It will also host the 50th meeting of the African Development Fund, the Group’s concessional arm for low-income countries.
Slated for May 27–31, 2024, AfDB’s board of governors and management will review the organization’s activities over the previous year and adopt resolutions on key decisions to advance Africa’s development agenda.
The 2024 meetings will also provide an opportunity for leaders to discuss progress issues in Africa’s socioeconomic development.
Treasury and National Planning Cabinet Secretary Njuguna Ndung’u, the current chair of the Bank Group’s Board of Governors, signed the memorandum on behalf of Kenya.
Similarly, AfDB’s Secretary General, Vincent O. Nmehielle, signed on behalf of the institution.
About 4,000 participants representing the Bank Group’s Governors, Executive Directors, development partners, academic institutions, civil society, public and private sectors, and management and staff of the Bank are expected to attend the Meetings.
“The Government of Kenya is fully committed and dedicated in supporting the African Development Bank’s vision and strategy, and specifically in the preparation of the 2024 Annual Meetings,” said Njuguna.

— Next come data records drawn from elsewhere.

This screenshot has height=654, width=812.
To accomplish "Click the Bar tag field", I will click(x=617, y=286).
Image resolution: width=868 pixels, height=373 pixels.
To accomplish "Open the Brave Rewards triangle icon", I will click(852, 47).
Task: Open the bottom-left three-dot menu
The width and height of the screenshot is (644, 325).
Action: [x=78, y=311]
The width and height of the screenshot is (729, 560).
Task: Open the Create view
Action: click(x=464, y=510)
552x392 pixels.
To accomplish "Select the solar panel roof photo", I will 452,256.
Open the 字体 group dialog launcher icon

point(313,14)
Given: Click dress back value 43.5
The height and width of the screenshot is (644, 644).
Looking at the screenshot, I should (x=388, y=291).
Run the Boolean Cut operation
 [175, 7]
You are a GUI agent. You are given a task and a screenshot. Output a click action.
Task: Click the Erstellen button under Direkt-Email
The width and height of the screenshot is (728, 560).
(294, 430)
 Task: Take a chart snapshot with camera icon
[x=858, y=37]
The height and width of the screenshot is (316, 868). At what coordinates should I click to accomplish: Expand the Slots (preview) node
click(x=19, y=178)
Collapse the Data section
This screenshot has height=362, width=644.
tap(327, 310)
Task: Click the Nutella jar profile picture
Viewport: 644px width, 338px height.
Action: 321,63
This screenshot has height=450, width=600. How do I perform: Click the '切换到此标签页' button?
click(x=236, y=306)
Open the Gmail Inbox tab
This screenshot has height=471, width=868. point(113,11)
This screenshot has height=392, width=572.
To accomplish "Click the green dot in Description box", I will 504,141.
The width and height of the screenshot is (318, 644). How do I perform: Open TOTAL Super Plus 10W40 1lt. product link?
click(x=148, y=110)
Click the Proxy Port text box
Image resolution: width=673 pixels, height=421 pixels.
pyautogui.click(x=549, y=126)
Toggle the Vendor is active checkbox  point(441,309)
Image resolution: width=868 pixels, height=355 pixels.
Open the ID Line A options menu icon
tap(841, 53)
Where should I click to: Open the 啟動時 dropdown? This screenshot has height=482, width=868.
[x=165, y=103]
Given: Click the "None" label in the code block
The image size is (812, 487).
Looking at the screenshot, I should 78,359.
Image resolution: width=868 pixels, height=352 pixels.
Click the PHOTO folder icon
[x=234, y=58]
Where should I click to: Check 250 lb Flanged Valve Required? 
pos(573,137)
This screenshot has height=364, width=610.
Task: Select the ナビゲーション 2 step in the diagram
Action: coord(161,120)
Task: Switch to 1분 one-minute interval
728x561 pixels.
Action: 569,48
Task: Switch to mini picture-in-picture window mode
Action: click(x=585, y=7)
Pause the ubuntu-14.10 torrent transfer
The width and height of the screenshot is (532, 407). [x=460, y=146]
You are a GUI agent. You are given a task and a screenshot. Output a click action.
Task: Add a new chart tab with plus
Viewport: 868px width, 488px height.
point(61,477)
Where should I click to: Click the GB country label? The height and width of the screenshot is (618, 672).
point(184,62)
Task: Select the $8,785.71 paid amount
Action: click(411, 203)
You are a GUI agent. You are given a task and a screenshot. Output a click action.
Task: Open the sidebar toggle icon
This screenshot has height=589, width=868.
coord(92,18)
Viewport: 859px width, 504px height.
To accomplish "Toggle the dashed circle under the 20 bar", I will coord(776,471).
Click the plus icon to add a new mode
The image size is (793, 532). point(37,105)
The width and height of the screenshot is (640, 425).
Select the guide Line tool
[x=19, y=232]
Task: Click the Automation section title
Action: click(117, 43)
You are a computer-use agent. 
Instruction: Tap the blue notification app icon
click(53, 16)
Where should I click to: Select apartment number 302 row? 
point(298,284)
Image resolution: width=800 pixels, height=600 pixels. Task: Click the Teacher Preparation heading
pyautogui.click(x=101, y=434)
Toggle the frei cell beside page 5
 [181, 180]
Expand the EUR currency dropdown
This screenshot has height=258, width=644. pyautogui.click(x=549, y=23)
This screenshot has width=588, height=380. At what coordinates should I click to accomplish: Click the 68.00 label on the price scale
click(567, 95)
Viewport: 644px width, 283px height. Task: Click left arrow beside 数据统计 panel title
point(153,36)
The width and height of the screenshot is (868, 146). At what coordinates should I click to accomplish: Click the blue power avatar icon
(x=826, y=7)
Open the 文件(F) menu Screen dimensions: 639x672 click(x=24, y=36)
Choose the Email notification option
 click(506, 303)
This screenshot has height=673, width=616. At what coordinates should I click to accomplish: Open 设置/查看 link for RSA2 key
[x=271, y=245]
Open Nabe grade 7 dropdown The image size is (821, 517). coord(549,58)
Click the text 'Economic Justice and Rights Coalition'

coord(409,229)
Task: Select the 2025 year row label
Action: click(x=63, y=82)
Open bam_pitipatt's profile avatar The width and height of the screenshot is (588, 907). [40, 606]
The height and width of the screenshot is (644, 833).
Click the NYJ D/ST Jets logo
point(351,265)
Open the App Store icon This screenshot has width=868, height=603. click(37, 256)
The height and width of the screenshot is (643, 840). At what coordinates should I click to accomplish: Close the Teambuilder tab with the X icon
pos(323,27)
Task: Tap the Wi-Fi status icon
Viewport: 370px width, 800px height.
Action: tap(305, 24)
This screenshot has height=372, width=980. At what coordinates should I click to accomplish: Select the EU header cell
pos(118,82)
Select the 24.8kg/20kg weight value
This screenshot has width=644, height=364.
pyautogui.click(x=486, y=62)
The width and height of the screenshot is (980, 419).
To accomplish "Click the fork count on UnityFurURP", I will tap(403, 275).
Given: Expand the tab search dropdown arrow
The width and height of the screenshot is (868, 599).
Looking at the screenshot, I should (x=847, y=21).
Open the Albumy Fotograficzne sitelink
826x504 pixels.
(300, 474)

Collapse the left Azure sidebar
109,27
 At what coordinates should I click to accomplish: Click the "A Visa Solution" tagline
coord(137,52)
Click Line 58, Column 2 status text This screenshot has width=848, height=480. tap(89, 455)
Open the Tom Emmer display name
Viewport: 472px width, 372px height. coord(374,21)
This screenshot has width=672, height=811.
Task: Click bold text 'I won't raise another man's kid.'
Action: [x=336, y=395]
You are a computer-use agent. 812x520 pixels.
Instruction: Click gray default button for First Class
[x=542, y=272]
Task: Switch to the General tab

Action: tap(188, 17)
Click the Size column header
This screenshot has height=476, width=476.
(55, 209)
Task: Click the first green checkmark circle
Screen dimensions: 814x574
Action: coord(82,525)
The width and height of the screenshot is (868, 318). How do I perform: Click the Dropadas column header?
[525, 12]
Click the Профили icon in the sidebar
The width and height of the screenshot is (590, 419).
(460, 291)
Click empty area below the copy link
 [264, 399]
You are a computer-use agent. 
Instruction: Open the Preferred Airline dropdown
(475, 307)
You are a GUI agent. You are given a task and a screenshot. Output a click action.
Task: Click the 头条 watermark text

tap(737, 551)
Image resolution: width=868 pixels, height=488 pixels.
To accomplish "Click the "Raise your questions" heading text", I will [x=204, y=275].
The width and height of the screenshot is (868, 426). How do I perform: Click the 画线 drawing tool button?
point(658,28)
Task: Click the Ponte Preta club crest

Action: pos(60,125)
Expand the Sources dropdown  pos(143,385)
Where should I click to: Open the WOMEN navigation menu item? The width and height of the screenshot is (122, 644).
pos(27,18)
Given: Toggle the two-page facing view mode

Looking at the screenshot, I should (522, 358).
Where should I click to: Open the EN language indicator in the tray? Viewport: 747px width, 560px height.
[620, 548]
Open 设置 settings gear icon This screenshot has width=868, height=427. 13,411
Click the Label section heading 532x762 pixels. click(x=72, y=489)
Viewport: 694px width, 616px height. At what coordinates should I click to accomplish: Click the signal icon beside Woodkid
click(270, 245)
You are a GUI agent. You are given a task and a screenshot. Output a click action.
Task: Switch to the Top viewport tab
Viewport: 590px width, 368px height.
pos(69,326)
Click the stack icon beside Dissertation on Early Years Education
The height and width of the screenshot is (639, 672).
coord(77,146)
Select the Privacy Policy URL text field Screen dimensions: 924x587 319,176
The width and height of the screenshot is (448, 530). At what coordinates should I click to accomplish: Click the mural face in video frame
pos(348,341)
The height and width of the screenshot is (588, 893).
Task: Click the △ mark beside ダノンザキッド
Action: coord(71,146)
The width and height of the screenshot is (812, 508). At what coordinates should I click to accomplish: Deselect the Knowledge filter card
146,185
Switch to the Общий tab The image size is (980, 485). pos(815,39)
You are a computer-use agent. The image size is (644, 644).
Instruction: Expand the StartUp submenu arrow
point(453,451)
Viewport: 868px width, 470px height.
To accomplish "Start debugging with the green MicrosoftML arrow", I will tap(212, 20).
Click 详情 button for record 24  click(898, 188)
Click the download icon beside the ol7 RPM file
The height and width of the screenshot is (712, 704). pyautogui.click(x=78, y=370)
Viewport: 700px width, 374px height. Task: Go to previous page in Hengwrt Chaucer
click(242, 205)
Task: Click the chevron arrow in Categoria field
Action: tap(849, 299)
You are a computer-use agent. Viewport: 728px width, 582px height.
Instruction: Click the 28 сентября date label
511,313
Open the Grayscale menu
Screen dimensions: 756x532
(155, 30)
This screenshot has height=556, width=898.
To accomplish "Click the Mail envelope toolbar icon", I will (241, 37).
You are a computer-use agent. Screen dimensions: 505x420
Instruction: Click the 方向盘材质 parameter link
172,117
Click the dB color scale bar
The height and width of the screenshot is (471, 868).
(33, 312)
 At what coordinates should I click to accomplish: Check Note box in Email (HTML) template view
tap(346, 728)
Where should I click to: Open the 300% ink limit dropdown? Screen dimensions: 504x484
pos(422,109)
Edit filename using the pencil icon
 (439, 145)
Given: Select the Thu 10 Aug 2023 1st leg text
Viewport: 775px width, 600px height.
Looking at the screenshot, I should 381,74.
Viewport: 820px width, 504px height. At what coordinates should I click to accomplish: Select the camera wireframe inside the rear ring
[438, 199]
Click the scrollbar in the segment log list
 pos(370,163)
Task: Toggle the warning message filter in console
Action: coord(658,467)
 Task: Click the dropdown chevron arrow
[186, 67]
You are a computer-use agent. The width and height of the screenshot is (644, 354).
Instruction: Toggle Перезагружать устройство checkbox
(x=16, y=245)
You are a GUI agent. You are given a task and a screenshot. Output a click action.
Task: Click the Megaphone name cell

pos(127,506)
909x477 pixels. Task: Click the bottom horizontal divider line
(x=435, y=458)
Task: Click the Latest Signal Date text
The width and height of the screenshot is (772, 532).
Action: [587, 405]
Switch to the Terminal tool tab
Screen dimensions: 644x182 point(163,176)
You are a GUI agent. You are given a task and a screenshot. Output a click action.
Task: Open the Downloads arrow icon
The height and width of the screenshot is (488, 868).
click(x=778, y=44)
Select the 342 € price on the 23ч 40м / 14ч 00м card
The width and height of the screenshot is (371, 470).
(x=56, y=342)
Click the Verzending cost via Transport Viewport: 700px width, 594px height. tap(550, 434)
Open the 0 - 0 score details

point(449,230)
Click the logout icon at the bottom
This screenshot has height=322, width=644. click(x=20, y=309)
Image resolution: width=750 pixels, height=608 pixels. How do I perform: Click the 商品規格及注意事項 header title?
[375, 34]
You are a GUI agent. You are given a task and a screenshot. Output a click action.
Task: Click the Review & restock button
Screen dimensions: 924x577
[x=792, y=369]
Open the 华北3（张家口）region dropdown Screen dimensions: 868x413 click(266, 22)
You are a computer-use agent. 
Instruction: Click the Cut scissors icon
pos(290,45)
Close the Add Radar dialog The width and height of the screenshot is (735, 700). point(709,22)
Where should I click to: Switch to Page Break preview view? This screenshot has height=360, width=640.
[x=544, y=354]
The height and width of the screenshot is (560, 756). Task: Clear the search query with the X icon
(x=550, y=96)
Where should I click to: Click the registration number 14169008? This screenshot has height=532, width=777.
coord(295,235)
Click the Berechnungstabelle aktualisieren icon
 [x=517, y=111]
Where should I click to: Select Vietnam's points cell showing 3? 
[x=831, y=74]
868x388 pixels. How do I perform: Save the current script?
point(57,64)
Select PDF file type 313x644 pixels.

Nmehielle said the signing of the memorandum sets the stage for planning for the event.
“We are very happy with the status of preparations for the Annual Meetings and wish to echo our appreciation to the Government of Kenya for the hospitality extended to the Bank team during this first preparatory mission.”
He noted that the value of the Bank’s portfolio in Kenya has increased from $2.88 billion in 2018 to $3.95 billion by September 2023, representing a 37.2 percent growth over the last five years.
Kenya, a founding member of the Bank Group, has benefited from the Bank’s investments since 1964.
As of September 30, 2023, Bank’s ongoing portfolio in the country stood around $3.98 billion.
It comprises 51 operations: 37 sovereign and 14 non-sovereign, spread across transport, water and sanitation, energy, finance, agriculture, social, and multisector/governance.